Kharkov/Miscellaneous
From Wikia Travel
[edit] 500 years old Kharkov
Thinking about the city of Kharkov, its history and people, takes one to a journey of more than 500 years. Over these five centuries, the city which was just a fort once upon a time, spilled beyond the confines of the fort and emerged as the second largest city of Ukraine. The important years in the city of Kharkov are indicated below:
- 1665: First mention of its name in any existing document.
- 1656: A wooden fort is built by Cossacks.
- 1689: A Monastery named thehe Pokrovska (Protection) was built.
- 1726: A Church School, later named the Collegium of Kharkiv), is founded.
- 1765: Kharkov is made the capital of the Slobidska Ukraine Province by an edict of Catherine the Second, Queen of Russia.
- 1791: Kharkov gets its first theater.
- 1805: The Kharkov University, the first in Ukraine, and the third in the Russian empire, is established.

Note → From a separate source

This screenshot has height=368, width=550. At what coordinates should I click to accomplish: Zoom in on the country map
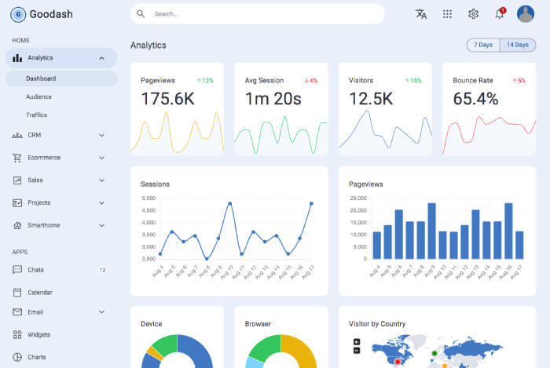357,341
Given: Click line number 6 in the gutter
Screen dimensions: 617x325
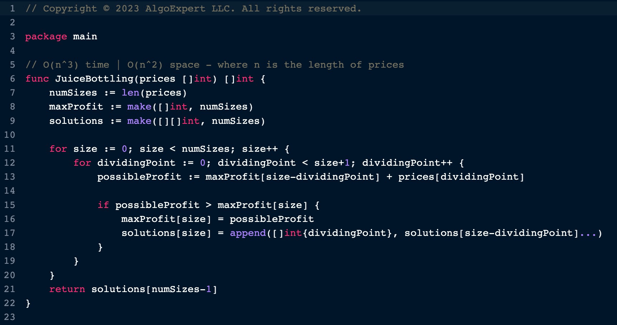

- 1812: The city gets its first newspaper named "Kharkovsky Yezhenedelnik" (Kharkiv Weekly).
- 1869: The first railway line connecting Kursk, Kharkov and Azovsk becomes operational.
- 1870: The city gets its first ironworks. This heralded establishment of large industrial complexes over the years.
- 1886: The city gets a public library, the first one in the Ukraine as well as in the entire Russian empire.
- 1918-1934: The city remained the capital of the Ukrainian Soviet Socialist Republic.
- 1928: Completion of the Derzhprom (House of State Industry), the most remarkable building in Kharkio of that time.
- 1930: The city gets its first airport.
- 1932: The city scientists at the Ukrainian Technical Institute of Physics construct a proton accelerator and effect the first artificial nuclear fission reaction in Europe.
- 1941-1943: The city remained under occupation of the Nazis during World War II.
- August 23, 1943: The city is liberated by the Red Army of the former USSR.
- 1962: The city's population crosses a million.
- 1975: The underground railways' first track becomes operational.
- 1995: The city airport gets international status.
The purpose of giving the time lines is that the business and leisure tourists understand that they are privileged to experience the sight and sound of a city with a long history. Though a large portion of the city was destroyed during the Nazi occupation, the city continues to maintain a cultural aura of bygone days, and one is reminded of the fact that once upon a time, just a few centuries before, the city was "positioned at the crossroads of trade routes connecting Moscow and St. Petersburg with Kyiv (Kiev in Russian), the Crimea and the Caucasus, naturally provided for direct trade ties with the countries of Western Europe, the Near East and the Balkan peninsula."